Friday, March 21, 2014

lessons learned the hard way

When I was 14 my grandmother died; I was too young to understand the depth of it. I was sad but I was really sad for my mother. You see I took the call from my tía that said she had passed. I had rarely seen my mom cry but this time I saw her cry and it was very difficult for me to watch. She went to Mexico for her funeral and we couldn’t go. My grandmother lived in Mexico and the last time I saw her I was probably 8 or so. I was too young even then to appreciate her, whenever we would go to Mexico I rarely spent time with her. One of those things you just don’t realize when you’re a kid.

Then when I was 20 my grandfather died, this again was difficult for my mother and that made me even sadder. I loved my grandfather very much and did get to spend a lot of time with him since he got to live some time here with us. He had great stories and very funny jokes he would tell. When he died, my mom was on her way to see him, in the middle of a 24 hour bus ride. She received the news during that bus ride so I’m sure it was very hard for her to know she still had so many hours to go and she didn’t get to see him before he passed. For me that weekend was the weekend my husband proposed to me. It was a roller coaster weekend for me and I’ll never forget it.

Still my grandparents were older and one would say they lived a long life; they were peaceful when they passed so you don’t feel sorry for them just sad.

However, when someone that is young dies its different. Your mind naturally wonders what they could have been or done, that loss is a lot more tragic. My family has known a few friends pass; they were mostly my sibling’s friends so the impact was harder for my siblings than me. You find it harder to console people since words like “they lived a long life” don’t apply. You try to muster up your most delicate words of condolences. Sometimes you don’t have any words of condolence so your presence must do the talking. I have been to many a funeral in my time.

Still with each death one holds their family a little tighter, you say “I love you” a little more and you pray a little harder for them. One must learn something in death. You have to try to understand why they passed and what you learned from it. When my grandmother died I learned to cherish the moments with my only grandparent left, so when he died I felt peace like I knew him and am able to carry on his stories and legacy.
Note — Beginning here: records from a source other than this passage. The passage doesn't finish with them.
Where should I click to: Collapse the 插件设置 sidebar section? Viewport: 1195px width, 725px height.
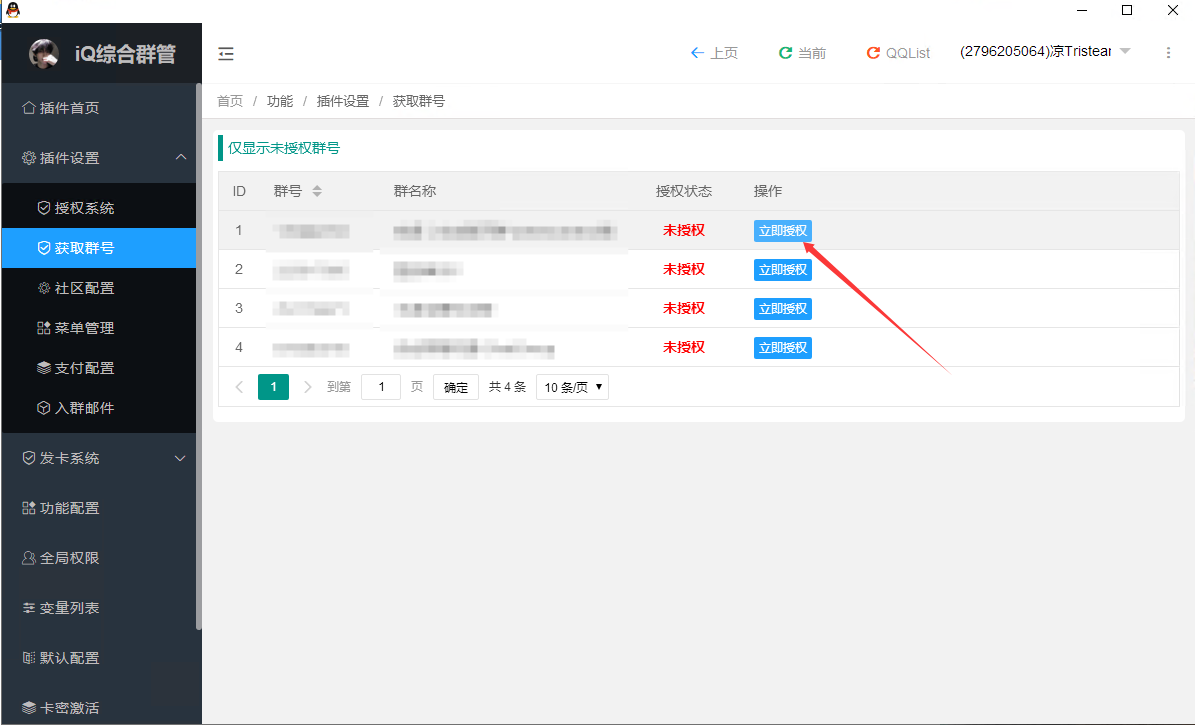(x=180, y=158)
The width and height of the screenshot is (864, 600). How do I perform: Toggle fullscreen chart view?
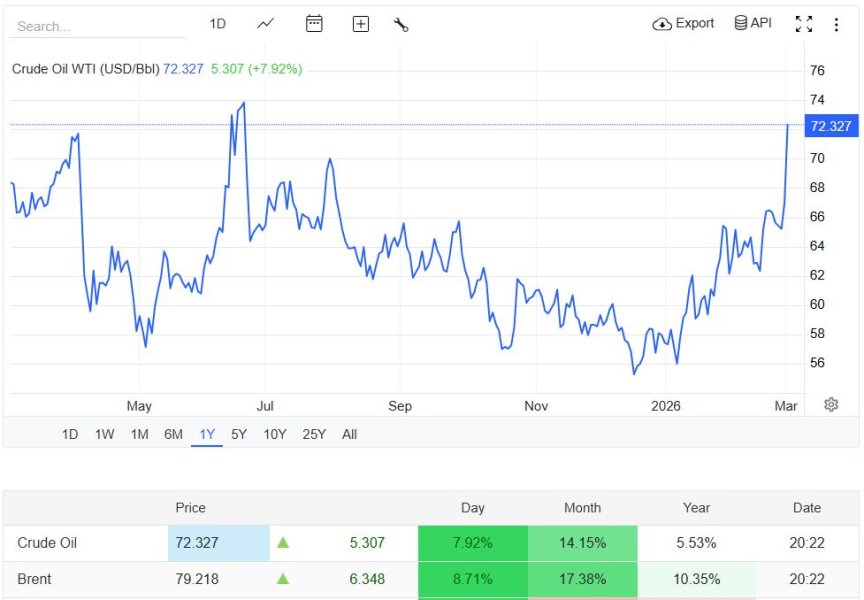tap(803, 24)
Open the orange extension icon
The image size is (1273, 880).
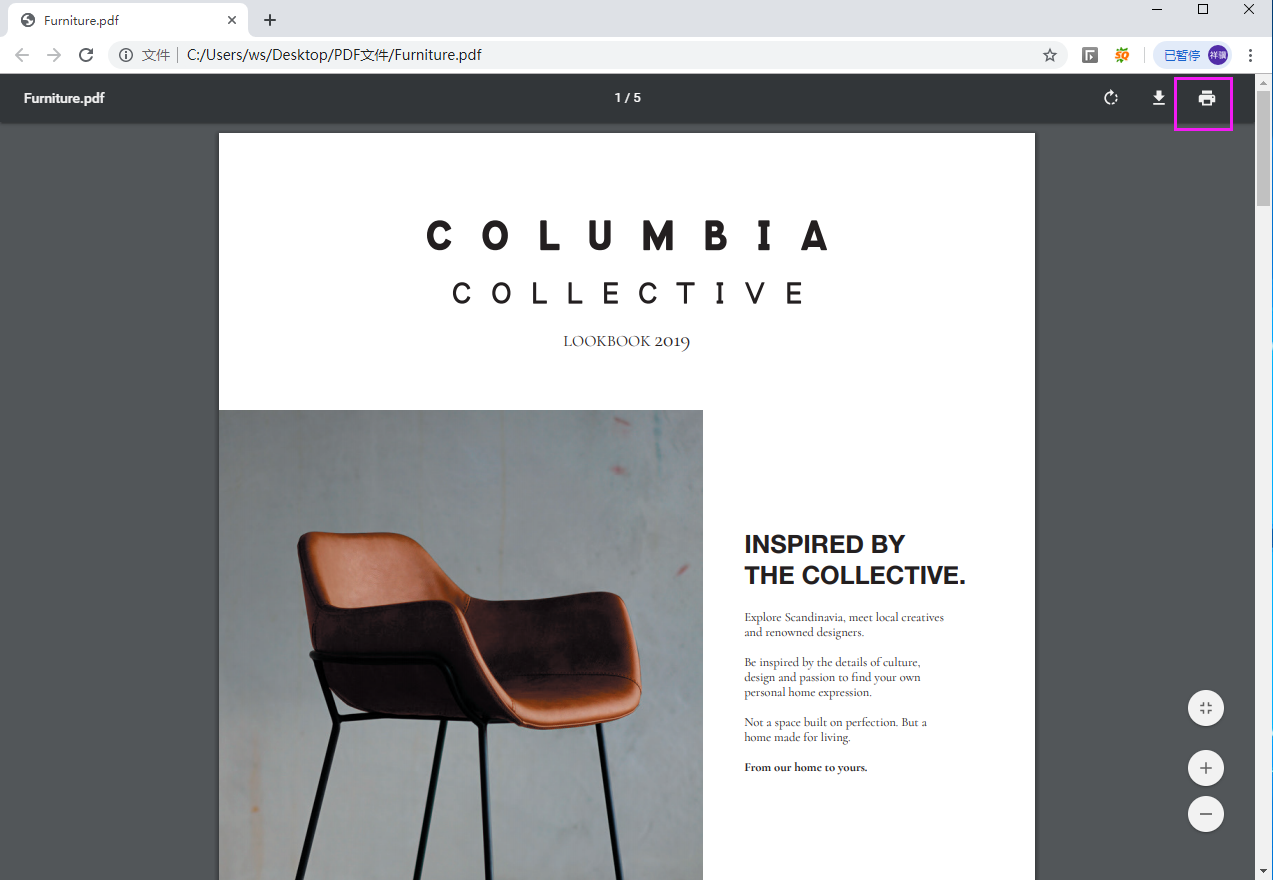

For each unexpected death of a young person I learned that you never know when you are going to pass so you always have to be right with God and make sure you don’t have any pending grudges. I have tried to live my life according to that. Going to church regularly and praying daily.

This past month another family friend passed. She was young and beautiful and had a promising future. But her life served a different purpose, one that we may not understand right now but we will with time. When she died again I reflected on what to learn from the experience. A lot of times when someone dies I spend a lot of time dwelling on their death. How it happened, if it could happen to me, or where I will go once I die and if I will say the best last thing to my family and friends. But with the passing of this young friend it got me thinking on her life instead of her death.

She was an individual; she was different but she owned it. You could see right through her, to her core where it was warm and genuine. When you were around this girl she didn’t make you feel insecure she made you feel liked and accepted you. It got me thinking on what people feel when they’re around me. Do people feel warm and at home with themselves around me?

Sometimes willingly or unwillingly we make people feel uncomfortable. People can feel any tension on your part, whether it’s intentional or not. Sometimes we want someone to be mad or to ruin their day. Were all humans we have those emotions, competitiveness or condescending. People can tell if you’re being fake or genuine.

I also learned life isn’t about accomplishments even though she had many; she had just graduated with her bachelor’s degree and was moving on to her masters. Life isn’t about adventures, even though she had many, she went to many countries and cities and got to experience new cultures. But what matters most is your encounters with other humans and how they feel in your presence. Even if it’s a chance encounter with someone, when I see a stranger I treat them as if I’ll never see them again, but I never think if my exchange with them will affect them for the better or for the worse.

I have said this before but I am going to try to be transparent with people. I want to make people to feel liked and accepted be genuinely kind to everyone. Everyone that I meet I want them to feel better, so when I die people can say “she made me feel good about myself”. That no one will have any unkind words to say about me either. Hopefully you’ll see a change in me but most importantly you’ll feel a change in me.